--- Provided material ---

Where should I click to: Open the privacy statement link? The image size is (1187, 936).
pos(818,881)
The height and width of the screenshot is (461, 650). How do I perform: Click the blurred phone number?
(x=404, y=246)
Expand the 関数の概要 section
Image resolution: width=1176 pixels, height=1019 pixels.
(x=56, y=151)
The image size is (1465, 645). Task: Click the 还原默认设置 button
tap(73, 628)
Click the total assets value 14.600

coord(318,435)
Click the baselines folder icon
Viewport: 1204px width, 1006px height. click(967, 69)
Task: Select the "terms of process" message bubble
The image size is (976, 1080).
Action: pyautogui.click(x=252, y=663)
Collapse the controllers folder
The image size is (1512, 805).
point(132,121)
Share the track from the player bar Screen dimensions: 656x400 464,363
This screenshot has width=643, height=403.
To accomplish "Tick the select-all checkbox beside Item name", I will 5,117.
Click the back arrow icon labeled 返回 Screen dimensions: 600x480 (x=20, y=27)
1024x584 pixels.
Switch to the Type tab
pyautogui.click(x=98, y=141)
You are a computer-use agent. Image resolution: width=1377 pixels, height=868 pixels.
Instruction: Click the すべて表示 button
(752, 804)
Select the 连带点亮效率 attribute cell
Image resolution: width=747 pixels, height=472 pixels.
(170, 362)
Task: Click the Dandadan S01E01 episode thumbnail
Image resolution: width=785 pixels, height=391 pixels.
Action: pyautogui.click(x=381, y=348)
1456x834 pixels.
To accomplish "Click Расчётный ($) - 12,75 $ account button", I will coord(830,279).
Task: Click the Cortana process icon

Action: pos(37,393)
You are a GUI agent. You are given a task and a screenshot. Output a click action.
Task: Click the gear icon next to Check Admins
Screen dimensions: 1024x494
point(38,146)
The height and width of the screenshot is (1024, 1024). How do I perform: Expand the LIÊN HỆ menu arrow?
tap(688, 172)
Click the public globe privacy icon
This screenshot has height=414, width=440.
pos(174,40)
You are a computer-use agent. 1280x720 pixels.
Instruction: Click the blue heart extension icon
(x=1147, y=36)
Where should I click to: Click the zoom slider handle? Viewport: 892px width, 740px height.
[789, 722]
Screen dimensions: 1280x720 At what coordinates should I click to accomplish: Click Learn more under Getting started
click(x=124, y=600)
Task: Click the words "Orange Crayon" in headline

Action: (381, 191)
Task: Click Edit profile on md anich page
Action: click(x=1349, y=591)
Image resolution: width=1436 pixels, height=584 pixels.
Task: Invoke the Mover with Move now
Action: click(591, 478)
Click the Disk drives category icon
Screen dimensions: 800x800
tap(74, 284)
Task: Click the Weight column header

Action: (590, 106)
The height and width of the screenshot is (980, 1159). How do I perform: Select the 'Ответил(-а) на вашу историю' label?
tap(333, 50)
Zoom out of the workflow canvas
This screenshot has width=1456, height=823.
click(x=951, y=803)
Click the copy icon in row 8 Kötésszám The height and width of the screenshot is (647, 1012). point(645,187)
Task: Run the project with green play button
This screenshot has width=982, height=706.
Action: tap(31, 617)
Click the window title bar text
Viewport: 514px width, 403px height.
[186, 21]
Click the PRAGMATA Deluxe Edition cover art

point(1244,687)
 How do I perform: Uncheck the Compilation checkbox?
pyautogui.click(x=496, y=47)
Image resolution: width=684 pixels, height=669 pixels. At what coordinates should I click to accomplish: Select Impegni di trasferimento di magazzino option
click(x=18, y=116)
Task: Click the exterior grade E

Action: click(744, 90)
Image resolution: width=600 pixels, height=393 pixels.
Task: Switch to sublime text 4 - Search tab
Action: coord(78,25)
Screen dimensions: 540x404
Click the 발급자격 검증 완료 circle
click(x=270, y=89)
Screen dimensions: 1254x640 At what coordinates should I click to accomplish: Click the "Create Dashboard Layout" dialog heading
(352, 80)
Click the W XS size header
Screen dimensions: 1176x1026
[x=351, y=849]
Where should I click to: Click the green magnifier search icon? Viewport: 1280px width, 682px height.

---

For this exercise, output exactly the lines above from the line with "Task: Select the" to the line with "This screenshot has width=643, height=403.", counting both, and leave out the rest.

Task: Select the "terms of process" message bubble
The image size is (976, 1080).
Action: pyautogui.click(x=252, y=663)
Collapse the controllers folder
The image size is (1512, 805).
point(132,121)
Share the track from the player bar Screen dimensions: 656x400 464,363
This screenshot has width=643, height=403.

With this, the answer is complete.